(Saved data entries)
========
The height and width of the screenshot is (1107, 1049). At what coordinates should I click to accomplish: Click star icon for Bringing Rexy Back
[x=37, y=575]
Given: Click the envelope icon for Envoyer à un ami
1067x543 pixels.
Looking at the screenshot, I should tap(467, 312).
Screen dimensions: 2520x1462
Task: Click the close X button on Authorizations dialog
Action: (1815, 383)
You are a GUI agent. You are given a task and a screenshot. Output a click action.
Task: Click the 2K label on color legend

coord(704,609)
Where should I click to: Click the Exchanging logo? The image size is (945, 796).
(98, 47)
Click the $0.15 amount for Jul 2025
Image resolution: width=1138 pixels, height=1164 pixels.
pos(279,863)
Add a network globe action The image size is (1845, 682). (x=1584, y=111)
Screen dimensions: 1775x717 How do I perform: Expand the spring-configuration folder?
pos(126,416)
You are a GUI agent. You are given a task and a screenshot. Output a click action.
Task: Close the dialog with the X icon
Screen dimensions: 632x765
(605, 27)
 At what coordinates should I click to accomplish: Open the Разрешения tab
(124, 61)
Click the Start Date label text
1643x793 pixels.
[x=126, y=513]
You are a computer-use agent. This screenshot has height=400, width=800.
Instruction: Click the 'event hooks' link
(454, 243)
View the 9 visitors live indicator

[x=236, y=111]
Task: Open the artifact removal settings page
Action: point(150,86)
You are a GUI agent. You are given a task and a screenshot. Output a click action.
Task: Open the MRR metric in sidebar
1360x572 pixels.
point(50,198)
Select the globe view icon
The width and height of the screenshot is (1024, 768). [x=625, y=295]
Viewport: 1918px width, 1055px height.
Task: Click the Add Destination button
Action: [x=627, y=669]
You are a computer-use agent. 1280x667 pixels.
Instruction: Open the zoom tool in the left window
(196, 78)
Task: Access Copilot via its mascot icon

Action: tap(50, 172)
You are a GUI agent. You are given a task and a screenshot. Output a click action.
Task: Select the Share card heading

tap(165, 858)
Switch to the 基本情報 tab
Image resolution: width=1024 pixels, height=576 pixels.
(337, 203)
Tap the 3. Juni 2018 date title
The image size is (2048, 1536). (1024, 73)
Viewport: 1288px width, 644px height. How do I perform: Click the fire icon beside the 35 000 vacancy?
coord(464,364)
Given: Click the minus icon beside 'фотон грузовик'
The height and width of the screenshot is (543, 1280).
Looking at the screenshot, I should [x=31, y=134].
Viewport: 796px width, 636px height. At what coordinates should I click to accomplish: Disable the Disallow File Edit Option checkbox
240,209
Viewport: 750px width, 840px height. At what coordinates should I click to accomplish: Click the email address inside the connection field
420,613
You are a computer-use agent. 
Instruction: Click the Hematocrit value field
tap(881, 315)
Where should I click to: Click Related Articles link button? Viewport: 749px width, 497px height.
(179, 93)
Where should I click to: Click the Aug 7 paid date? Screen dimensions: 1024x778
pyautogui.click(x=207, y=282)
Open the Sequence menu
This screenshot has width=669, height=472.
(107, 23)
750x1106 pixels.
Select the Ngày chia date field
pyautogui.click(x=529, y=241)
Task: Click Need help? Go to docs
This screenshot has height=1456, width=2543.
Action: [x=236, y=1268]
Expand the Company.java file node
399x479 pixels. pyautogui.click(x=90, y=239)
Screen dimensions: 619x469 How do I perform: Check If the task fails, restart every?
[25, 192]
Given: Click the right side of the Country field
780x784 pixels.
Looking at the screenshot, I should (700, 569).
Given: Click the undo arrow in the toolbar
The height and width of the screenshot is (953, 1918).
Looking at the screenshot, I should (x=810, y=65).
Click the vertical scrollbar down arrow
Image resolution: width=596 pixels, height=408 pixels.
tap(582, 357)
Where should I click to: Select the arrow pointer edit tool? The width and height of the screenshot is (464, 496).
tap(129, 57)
========
Repeat only the stretch of lines that opens with the line containing "Expand the Company.java file node" and closes with the final line of the entries, both included, exactly as written.

Expand the Company.java file node
399x479 pixels. pyautogui.click(x=90, y=239)
Screen dimensions: 619x469 How do I perform: Check If the task fails, restart every?
[25, 192]
Given: Click the right side of the Country field
780x784 pixels.
Looking at the screenshot, I should (700, 569).
Given: Click the undo arrow in the toolbar
The height and width of the screenshot is (953, 1918).
Looking at the screenshot, I should (x=810, y=65).
Click the vertical scrollbar down arrow
Image resolution: width=596 pixels, height=408 pixels.
tap(582, 357)
Where should I click to: Select the arrow pointer edit tool? The width and height of the screenshot is (464, 496).
tap(129, 57)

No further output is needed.